Nowhere is this retrograde response as evident as in the border state of Sonora.




Small farmers and ejidatarios see wells go dry and formerly watered land turn to dust as Hermosillo and agribusiness suck all groundwater and river flows. Photos by Tom Barry

         Temperatures in Hermosillo, the capital of Sonora, and the Yaqui Valley are regularly rising to record highs. Water basins, notably the Sonora River Basin on which Hermosillo has traditionally depended, are severely depleted. To the west of the city, great extensions of the coastal plains that for four decades were dedicated export-focused agribusinesses now lay abandoned— poisoned by salt residues, and subsiding and cracking as the result of grossly unsustainable groundwater extraction.

         For the past five years, a conflict over water has divided Sonora into contending alliances. In 2010, Sonora’s newly elected governor, Guillermo Padrés Elías, with financing from the National Water Commission (CONAGUA), proposed an array of water megaprojects supervised by a new bureaucracy, Sonora Integrated System (Sonora SI). The most controversial project was the Novillo-Hermosillo aqueduct, also known as Independencia, a 155-kilometer project that is transferring water from the Yaqui River in the mountainous west into the heart of the Sonoran Desert. The Independencia project has ignited perhaps the most prominent of the water wars in the transborder West.

Many indigenous communities have been adversely affected by these government-supported megaprojects. The Independencia project would displace and contaminate parts of the desert inhabited by the Yaqui, an indigenous tribe that fiercely resisted Spanish and Mexican occupations. After the governor’s proposal, the Yaqui took their place at the vanguard of the “No al Novillo” opposition campaign. Their intermittent blockades of Highway #15— western Mexico’s main north-south highway— attracted national and international news coverage. The government’s disregard for the rights of the Yaqui sparked a national solidarity campaign on behalf of the Yaqui that included other affected communities, dozens of nongovernmental organizations, and Mexico’s left, including the Zapatistas in Chiapas.

Meanwhile, the Pilares dam being constructed across the Mayo River by Sonora SI and CONAGUA threatens a less-known indigenous people. The Guajiríos are among those most adversely impacted by the Pilares dam. This diminishing group of deeply impoverished native people inhabit small settlements along the western Sierra Madre in southeastern Sonora and southwestern Chihuahua.
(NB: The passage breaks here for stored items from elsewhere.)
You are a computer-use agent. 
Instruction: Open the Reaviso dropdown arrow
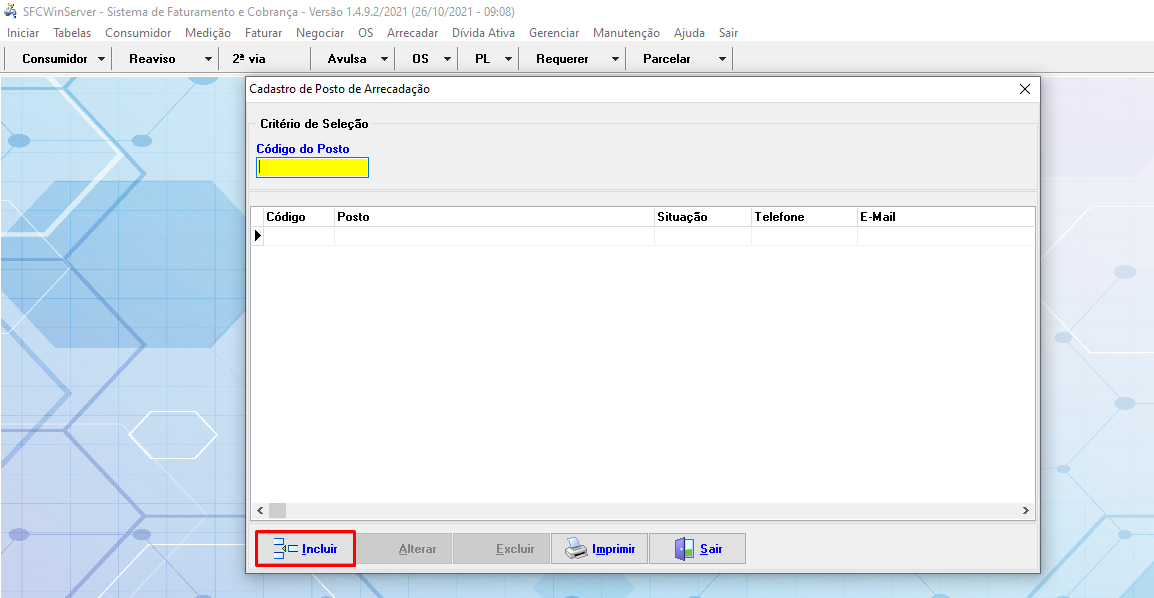point(208,59)
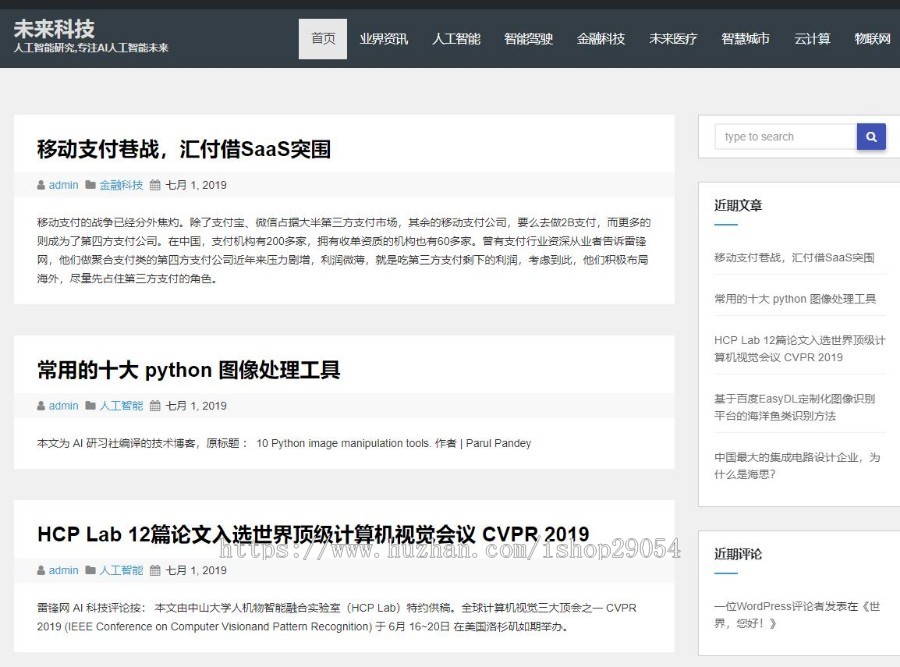This screenshot has width=900, height=667.
Task: Click the blue search magnifier icon
Action: (x=870, y=136)
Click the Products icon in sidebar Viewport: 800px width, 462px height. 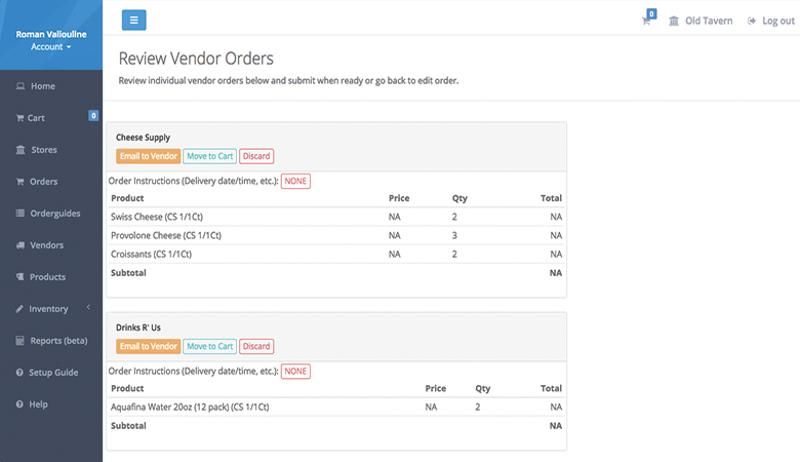(20, 277)
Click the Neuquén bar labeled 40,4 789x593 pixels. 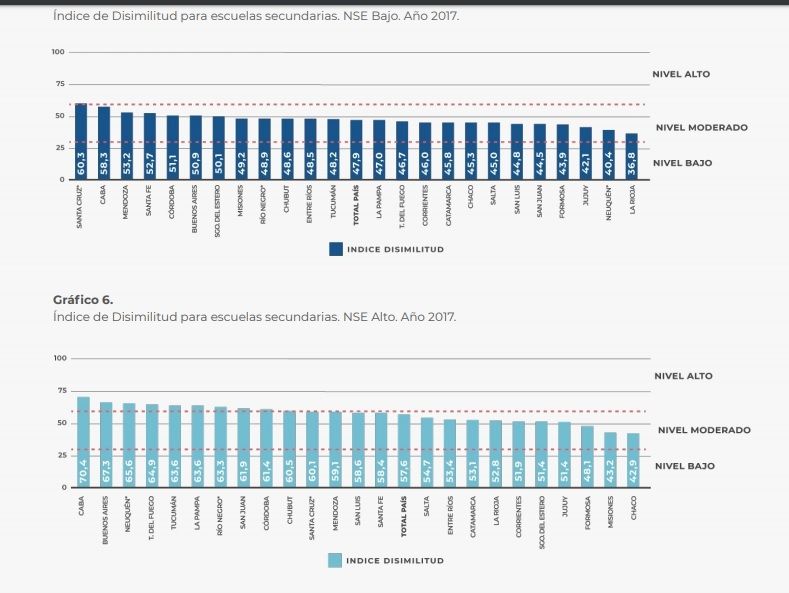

Mexico would do well to look how the breakdown of hydraulic solutions is playing out to its north, given how much it has modeled the modernization of its own arid frontier territories on the U.S experience. Despite the fortified border, U.S. society and economy remain intricately linked to Mexico, especially the border states like Sonora— a principal source of minerals, produce, and industrial products (like Ford vehicles manufactured in Hermosillo) and home to hundreds of thousands of U.S. residents.
        
A closer look at the contributing causes of the Yaqui water war may point out ways to avoid other water wars and possible ways to resolve the lingering issues left unresolved by this complicated dispute over the remaining water resources in the border state.



[i] William deBuys, A Great Aridness, Oxford University Press, 2011.